No, Mobile Phone Users Won’t Get Brain Tumours|A Massive Study Of 7.7 Lakh Women Found This..

No, Mobile Phone Users Won't Get Brain Tumours|A Massive Study Of 7.7 Lakh Women Found This..
No, Mobile Phone Users Won’t Get Brain Tumours|A Massive Study Of 7.7 Lakh Women Found This..

A large scale study has found that regular phone usage does not increase the risk of brain tumours.

Contents

Sample Size

It was conducted by Oxford University and published in the Journal of National Cancer Institute.

The study is prospective in nature, meaning that participants are enrolled before they develop the disease(s) in question.

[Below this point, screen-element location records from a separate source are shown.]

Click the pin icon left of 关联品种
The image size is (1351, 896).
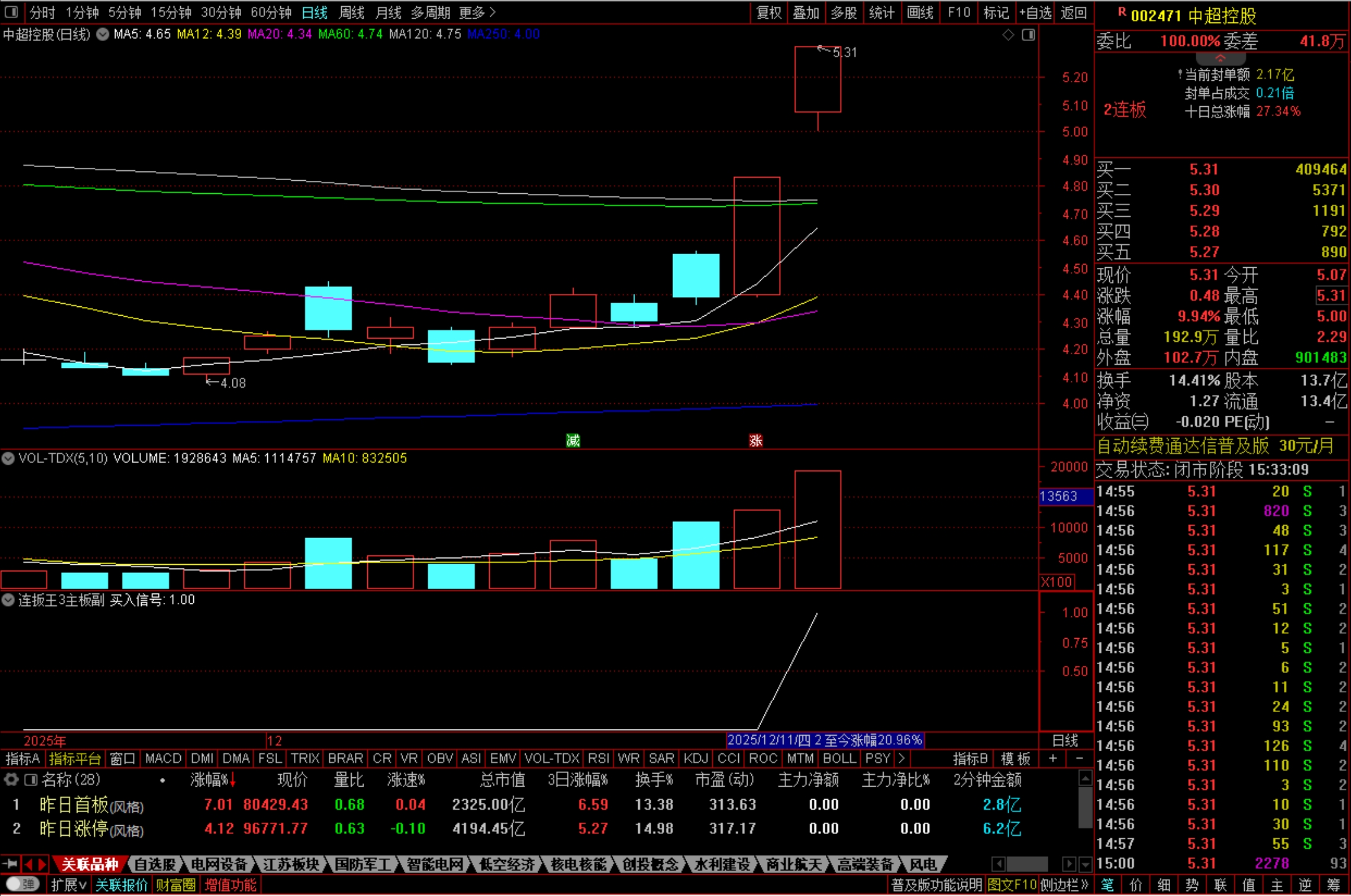(10, 864)
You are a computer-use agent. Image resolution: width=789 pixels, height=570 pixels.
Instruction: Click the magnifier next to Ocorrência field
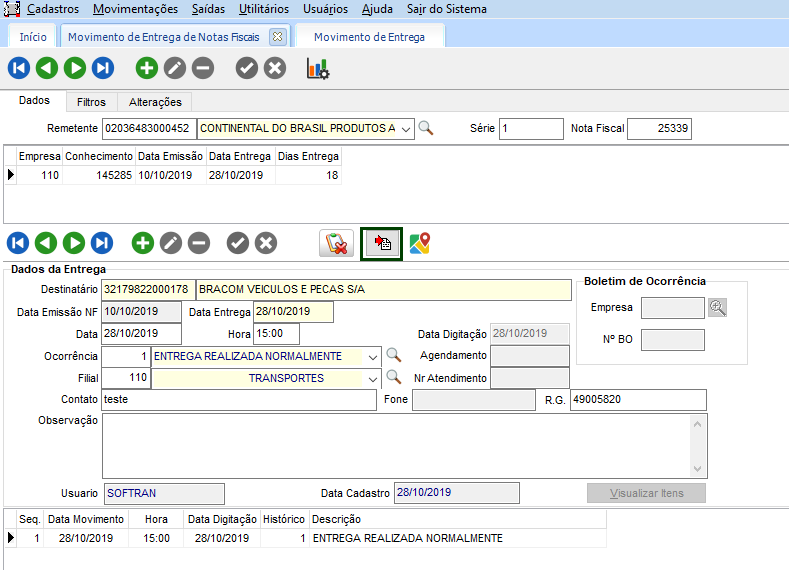(x=394, y=356)
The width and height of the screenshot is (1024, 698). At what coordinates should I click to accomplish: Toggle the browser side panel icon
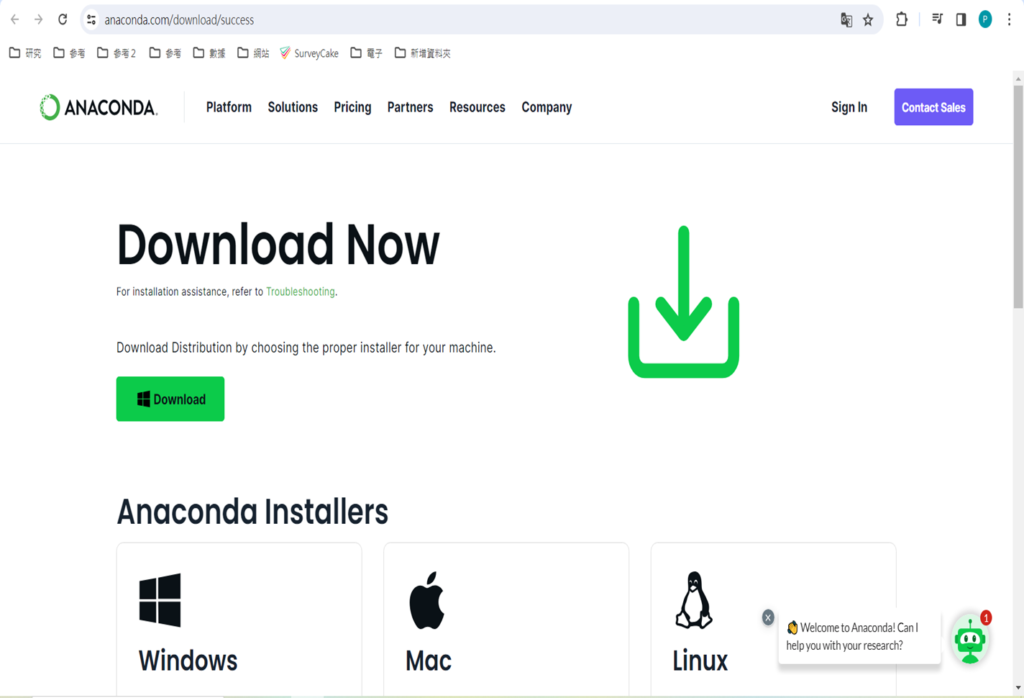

The study observed 776,000 women who were asked to complete questionnaires about their mobile phone usage in 2001.

Methodology

Half of them were surveyed again in 2011.

They were then followed up for an average of 14 years through linkage to their health records.

Phone use was studied in relation to the risk of various types of brain tumour: 

  • Glioma (a tumour of the nervous system)
  • Acoustic neuroma (a tumour of the nerve connecting the brain and inner ear)
  • Meningioma (a tumour of the membrane surrounding the brain)
  • Pituitary gland tumours

Findings

By 2011 the study found that almost 75 percent of women aged between 60 and 64 years used a mobile phone, and just below 50 per cent of those aged between 75 and 79 years.

Over the 14-year follow-up period, 3,268 of the women developed a brain tumour.

This led researchers to conclude that there was no significant difference in the risk of developing a brain tumour between those who used mobile phones and those who did not.

Conclusion

Furthermore, there was no higher risk of developing any type of tumour for those who used a mobile phone daily, spoke for at least 20 minutes a week or had used a mobile phone for over 10 years.

A study co-investigator from Oxford Population Health’s Cancer Epidemiology Unit Kirstin Pirie said that the results support rising evidence that phone use under usual conditions does not increase brain tumour risk

Scientists elsewhere who studied children and adolescents also found no link between mobile phone use and brain tumour risk.